What to work on –
Locate each line in the items below that contains the word "button", and copy those lines.

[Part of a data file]
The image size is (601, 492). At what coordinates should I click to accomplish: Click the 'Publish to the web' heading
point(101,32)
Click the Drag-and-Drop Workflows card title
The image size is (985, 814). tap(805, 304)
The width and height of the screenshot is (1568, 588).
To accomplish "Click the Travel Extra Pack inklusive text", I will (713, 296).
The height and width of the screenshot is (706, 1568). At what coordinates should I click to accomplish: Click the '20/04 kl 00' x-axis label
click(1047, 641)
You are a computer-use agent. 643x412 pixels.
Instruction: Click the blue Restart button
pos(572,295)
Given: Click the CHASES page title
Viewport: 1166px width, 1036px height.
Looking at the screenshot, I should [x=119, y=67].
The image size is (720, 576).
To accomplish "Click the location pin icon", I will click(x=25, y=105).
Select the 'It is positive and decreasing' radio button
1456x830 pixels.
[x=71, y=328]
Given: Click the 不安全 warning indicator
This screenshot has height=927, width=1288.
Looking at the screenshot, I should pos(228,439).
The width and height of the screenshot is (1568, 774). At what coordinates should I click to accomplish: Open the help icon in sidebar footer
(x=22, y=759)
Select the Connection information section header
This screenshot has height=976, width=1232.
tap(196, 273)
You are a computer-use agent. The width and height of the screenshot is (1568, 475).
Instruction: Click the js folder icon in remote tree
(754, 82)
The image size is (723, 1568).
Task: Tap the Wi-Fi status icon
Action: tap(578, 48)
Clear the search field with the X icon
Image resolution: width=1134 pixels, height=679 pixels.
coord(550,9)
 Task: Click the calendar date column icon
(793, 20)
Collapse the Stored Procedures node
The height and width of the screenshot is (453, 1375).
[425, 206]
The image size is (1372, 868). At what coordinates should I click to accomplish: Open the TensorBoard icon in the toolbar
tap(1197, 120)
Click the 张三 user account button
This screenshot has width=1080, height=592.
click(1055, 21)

Completed task –
Instruction: Click the blue Restart button
Select the 'It is positive and decreasing' radio button
Click the 张三 user account button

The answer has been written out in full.